近頃は塾もたいへんぜいたくでして、部屋にクーラーを備えつけるのはもう常識です。このクーラーが夏場にフル回転するのはもちろんですが、夏以外にもけっこう使います。

なにしろ塾はもうけなければいけませんから、学校のように教室にゆったりとスペースをとるわけにはいきません。いきおい狭い部屋にできるだけたくさん生徒を詰め込むことになってしまいます。これをブロイラー方式と呼んでいます。友人によりますと、人間一人が電熱器一個分とのことですから、狭い部屋に三十個以上の電熱器がついているかんじょうになります。

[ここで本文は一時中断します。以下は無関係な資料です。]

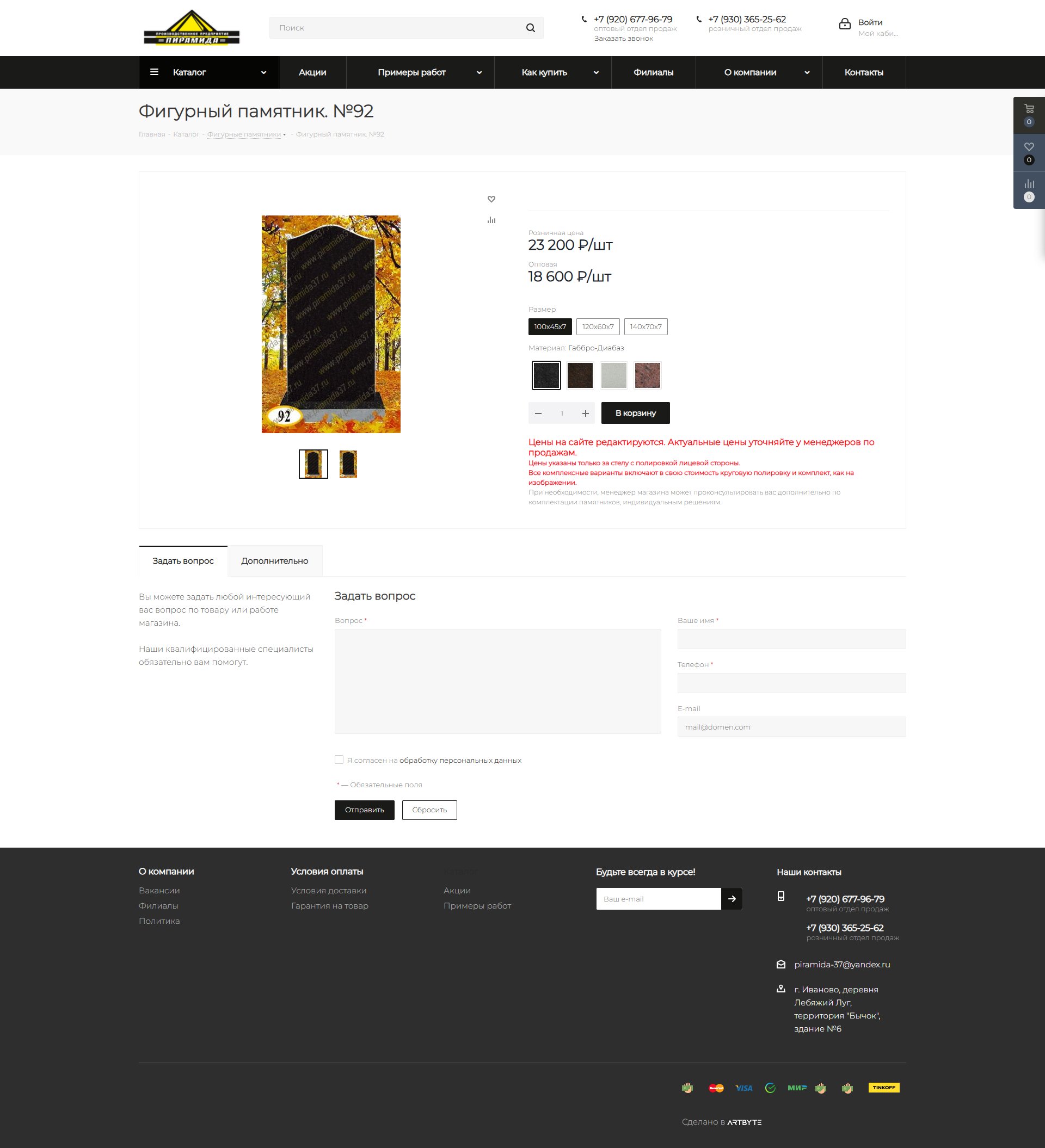Click the В корзину button
Image resolution: width=1045 pixels, height=1148 pixels.
635,413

ですから春や秋でも教室の中はけっこう暑くなるのです。まして休み時間にあばれたりするとなおさらです。

そんなとき、「クーラーつけてください」と生徒が言ってきます。これまであちらこちらの教室で十回以上そう言われていますが、当の生徒を見ますと、驚いたことに必ず二枚の上着を着ているのです。そこで僕は「ばかやろう、まず服を脱げ」と叫びます。最初に自分でできることをやってから機械に頼れ、と言いたいのです。上着を一枚脱ぐことなど何でもないのに、皆が皆そうしないというのは一体どういうことなのでしょうか。正直言って、僕には生徒たちの発想が分からないのです。

たぶん家でも同じようにふるまっているのでしょう。本当は「お前の親はロクな教育してないな」といやみを言いたいのですが、危ういところでいつも思いとどまっています。

僕はついでに「服を脱いでも、お前が涼しくなるだけだけど、クーラーをつければ、夏じゃないんだから、寒い人もいるかもしれないじゃないか」と説教しますが、そんな心使いまで期待するのはちょっと早いかなあと感じます。もちろん省エネの意識などもないわけです。説教の種はつきません。

僕は何も科学の進歩を否定しようというのではありません。文明の利器は大いに活用するべきでしょう。ですが、科学の進歩はなまけ者をつくるのが目的ではないと思うのです。科学の進歩は僕たちがそれを土台にしてさらに向上するためのものではないでしょうか。健全な人は、どんなに生活が便利になっても決して積極性や自主性などを失わないと思うのです。

ところが、塾の生徒たちは、服を脱いでも、機械を使っても、涼しくなるという結果はたいして変わらないのに、全員が何のためらいもなく機械に頼る方を選ぶのです。これは機械のおかげで彼らが自主性を失って、なまけ者になっていることの証拠ではないでしょうか。僕は何も勤勉が第一だと言うつもりはありません。機械に任せてつらい労働から解放されてのんびりするのも悪くはないでしょう。ですが、自分で簡単にできる工夫さえしようとしないのは明らかにおかしいと思うのです。エレベーターに乗らずに階段を登ることに比べれば、服を脱ぐことなど何でもありません。

ちょっと大げさな言い方ですが、もし機械に頼りっぱなしで、自分で何の努力もしようとしなければ、人間はどんどん退化してしまうでしょう。そうなれば、やがては科学も含めた人間の文化は停滞して、なまけ者の人間たちは、勤勉さを取り戻すまで、苦しい毎日を送らなければならないかもしれません。

また、暖かくなってきました。またまた僕は「ばかやろう、まず服を脱げ」と叫ぶことになるでしょう。